## WHAT THE TASK ASKS
Go through the listing below and say how many lines include "agent". Give the number by itself.

::: DATA SUPPLIED :::

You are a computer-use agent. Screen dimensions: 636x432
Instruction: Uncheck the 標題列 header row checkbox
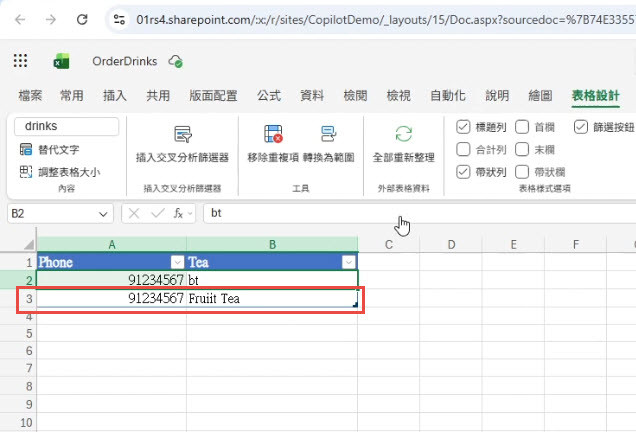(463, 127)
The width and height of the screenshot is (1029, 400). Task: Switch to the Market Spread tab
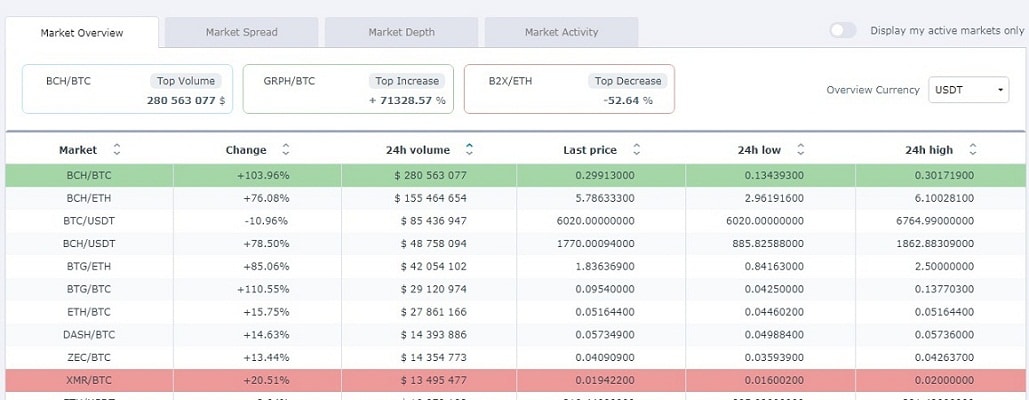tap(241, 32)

:::
::: DATA SUPPLIED :::

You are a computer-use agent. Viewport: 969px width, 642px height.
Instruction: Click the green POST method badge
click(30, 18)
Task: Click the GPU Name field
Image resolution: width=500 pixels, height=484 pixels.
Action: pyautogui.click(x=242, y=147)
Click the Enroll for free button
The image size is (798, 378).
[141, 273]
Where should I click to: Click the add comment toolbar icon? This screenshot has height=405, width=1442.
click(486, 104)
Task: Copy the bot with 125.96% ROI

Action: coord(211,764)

:::
::: DATA SUPPLIED :::

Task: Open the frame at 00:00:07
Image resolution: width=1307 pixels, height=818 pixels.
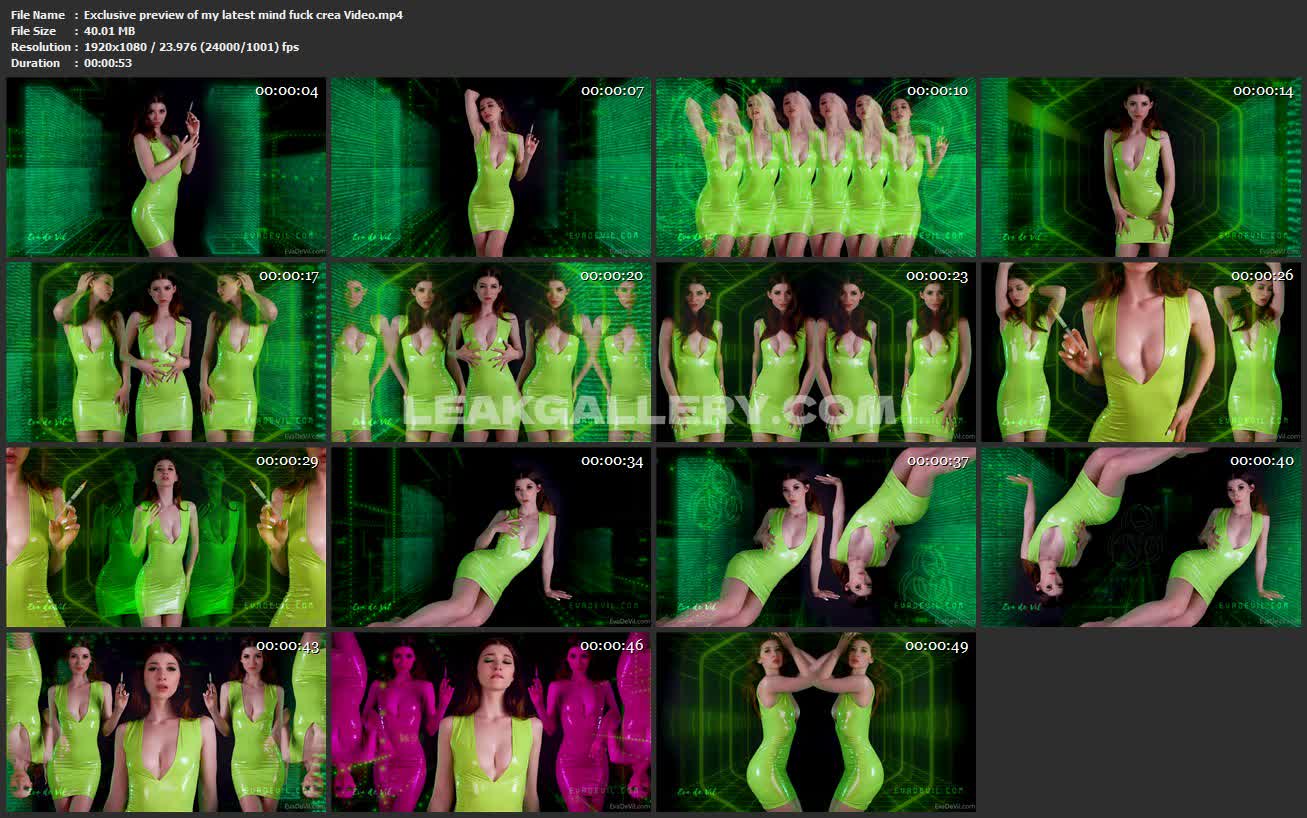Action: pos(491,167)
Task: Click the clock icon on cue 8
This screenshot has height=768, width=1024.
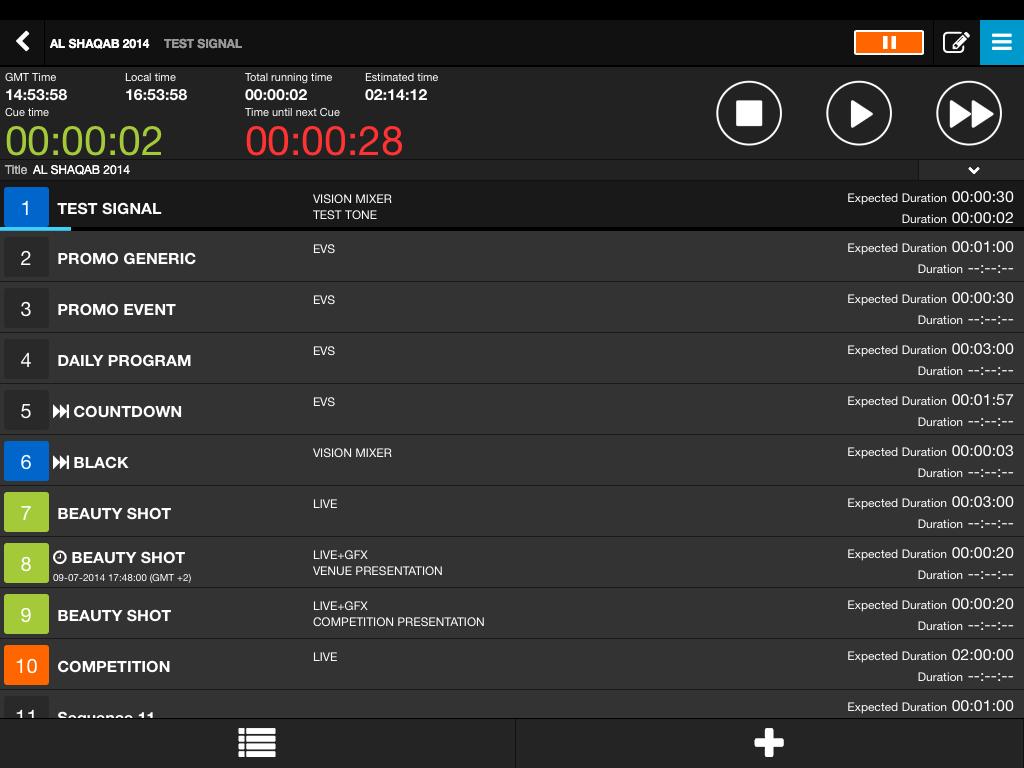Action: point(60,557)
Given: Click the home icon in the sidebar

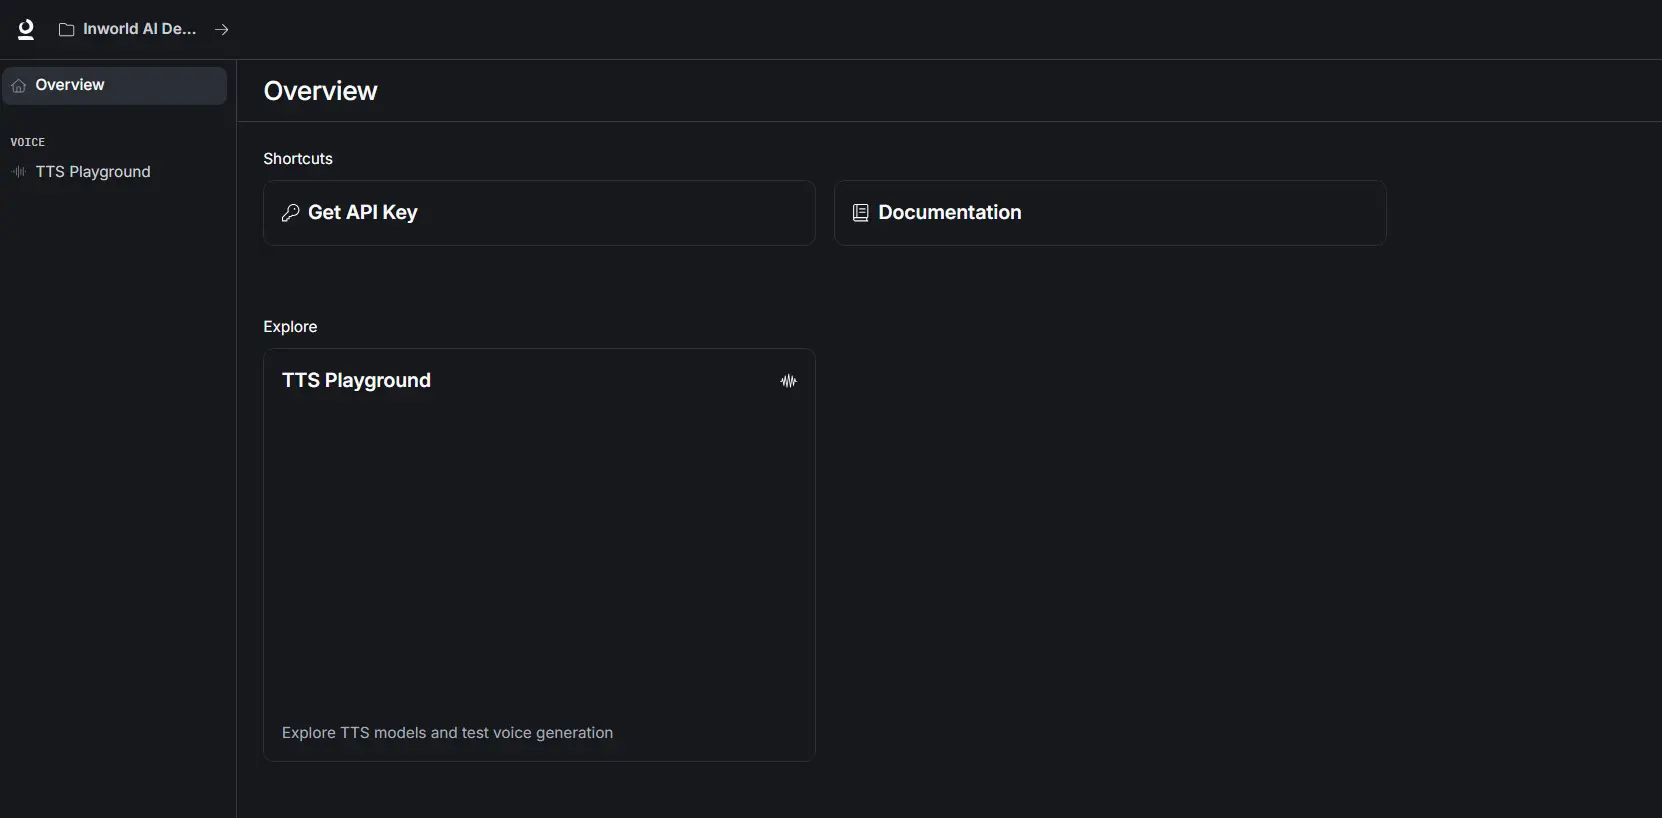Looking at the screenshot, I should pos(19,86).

:::

## EXERCISE ANSWER
2